Task description ▸
Transcribe the lines of material starting at the line that contains "What do you see at coordinates (318, 146)" and ending after the line that contains "I want to click on list-title: Action", reproducing them exactly and nothing else.

Listed entries ▸
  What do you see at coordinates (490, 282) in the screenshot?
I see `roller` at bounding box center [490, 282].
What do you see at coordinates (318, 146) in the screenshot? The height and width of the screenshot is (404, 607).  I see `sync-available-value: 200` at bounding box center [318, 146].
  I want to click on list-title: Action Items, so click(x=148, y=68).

--

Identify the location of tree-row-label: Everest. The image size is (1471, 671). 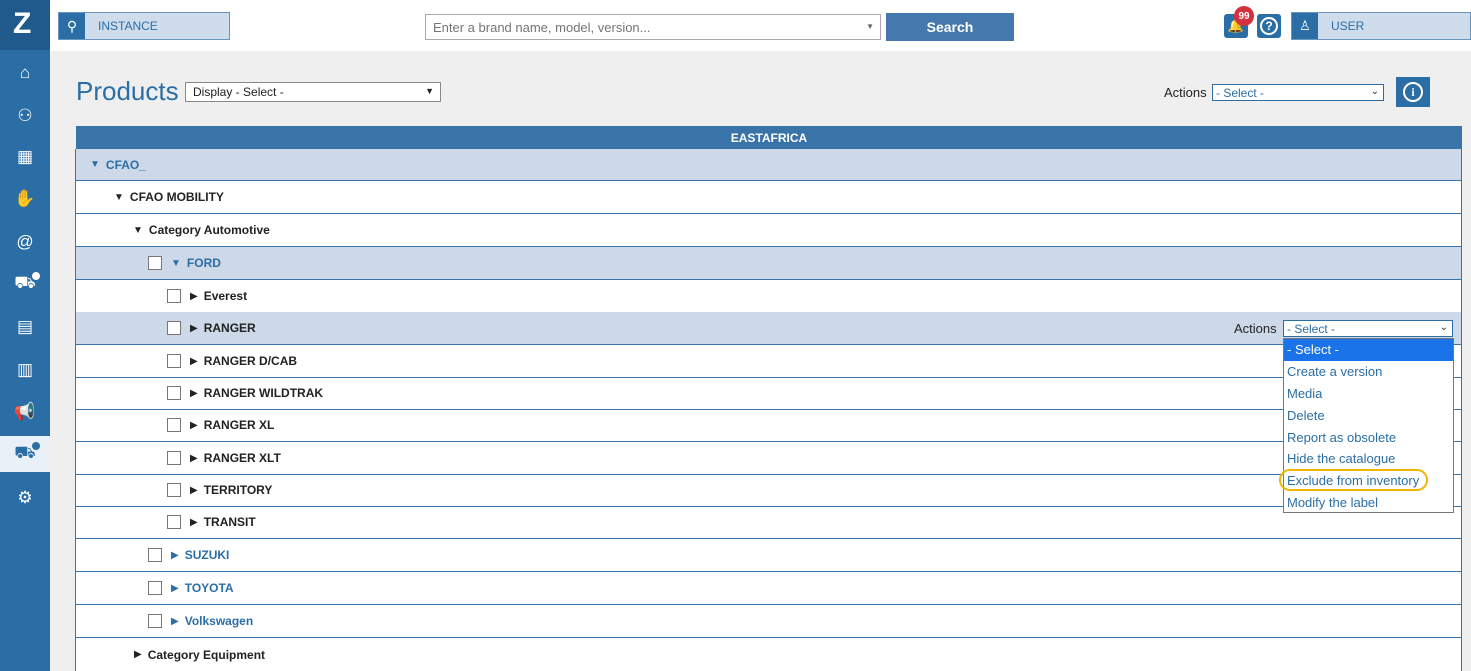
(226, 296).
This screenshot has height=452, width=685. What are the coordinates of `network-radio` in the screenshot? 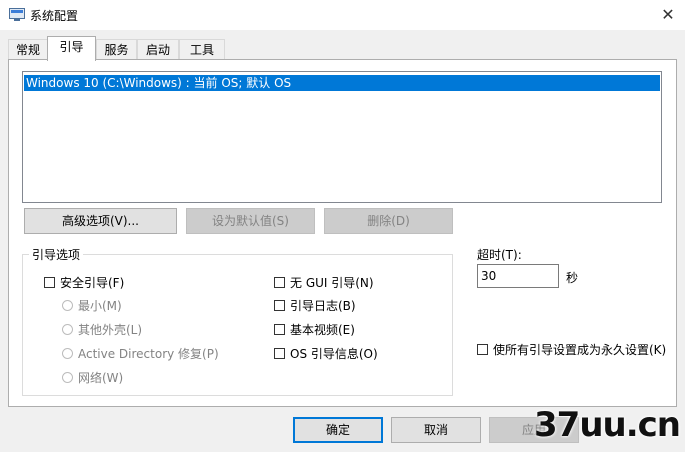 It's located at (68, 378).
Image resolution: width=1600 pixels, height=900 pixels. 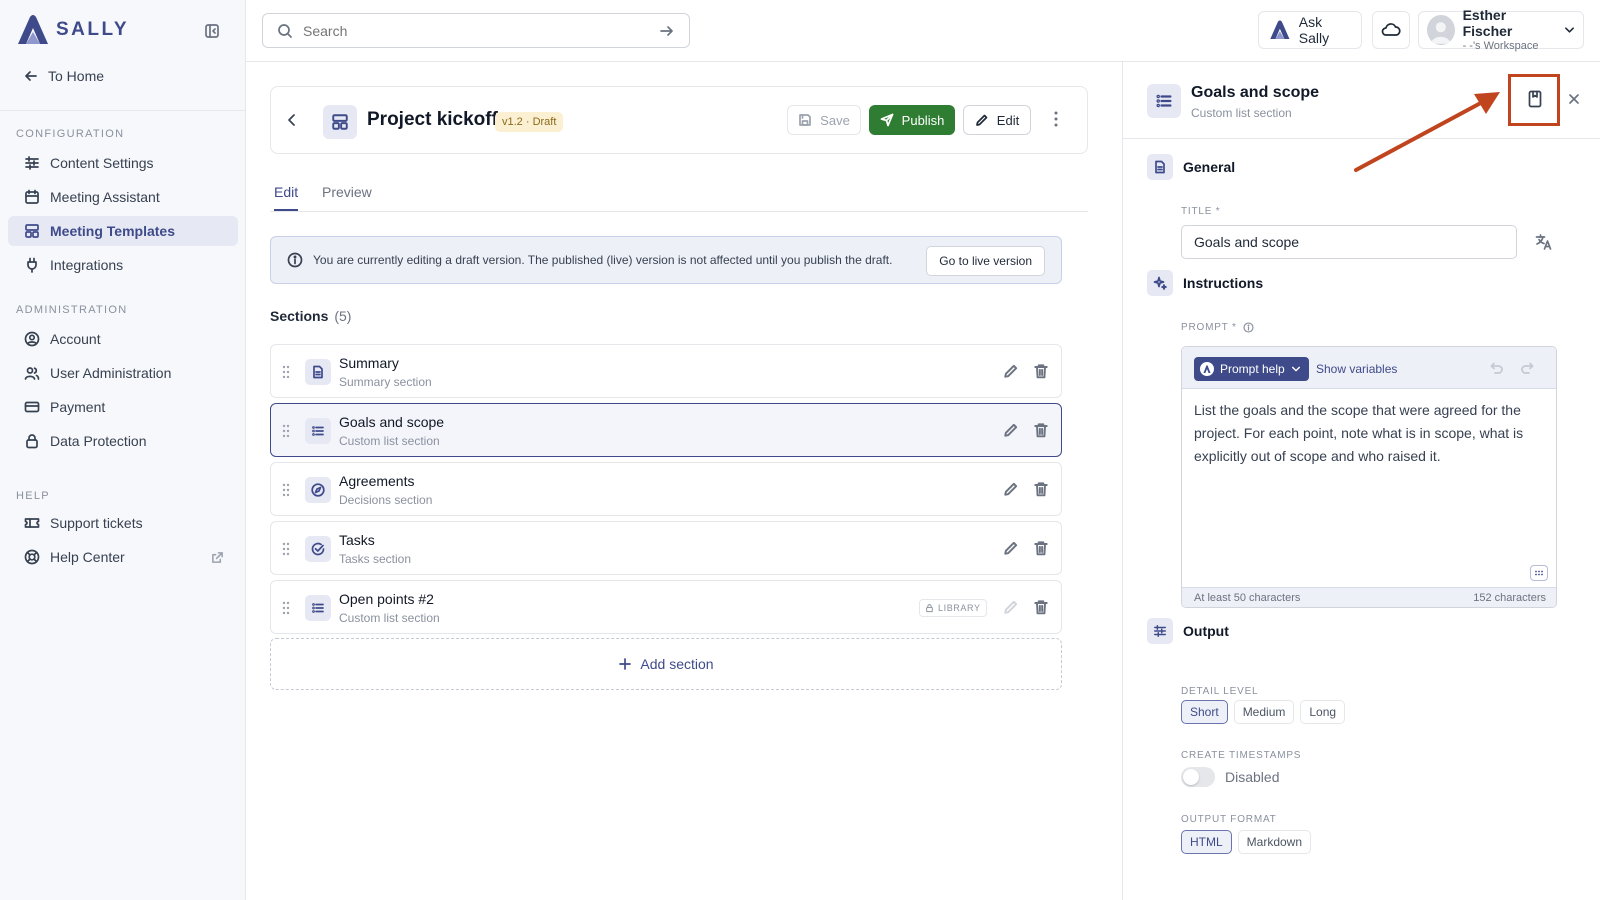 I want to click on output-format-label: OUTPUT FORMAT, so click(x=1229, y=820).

...

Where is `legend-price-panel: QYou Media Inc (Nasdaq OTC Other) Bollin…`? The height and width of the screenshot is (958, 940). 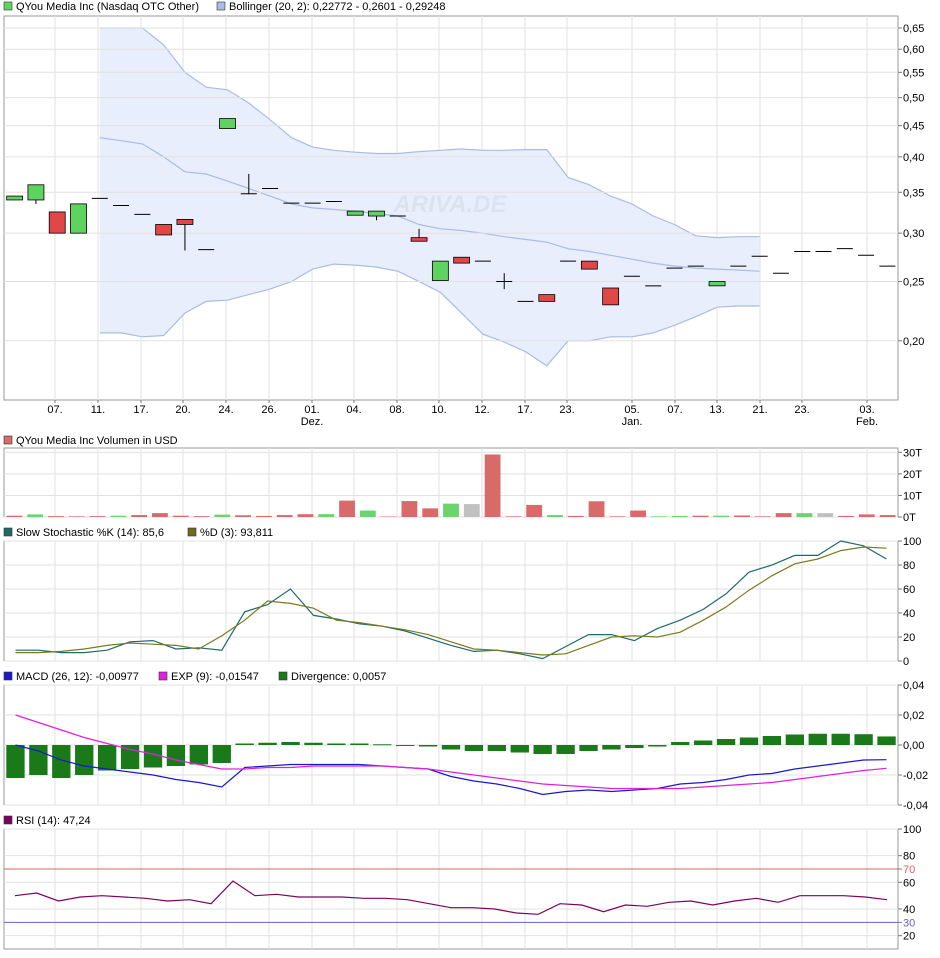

Solution to this exercise ▸
What do you see at coordinates (318, 146) in the screenshot? The height and width of the screenshot is (404, 607).  I see `sync-available-value: 200` at bounding box center [318, 146].
  I want to click on list-title: Action Items, so click(x=148, y=68).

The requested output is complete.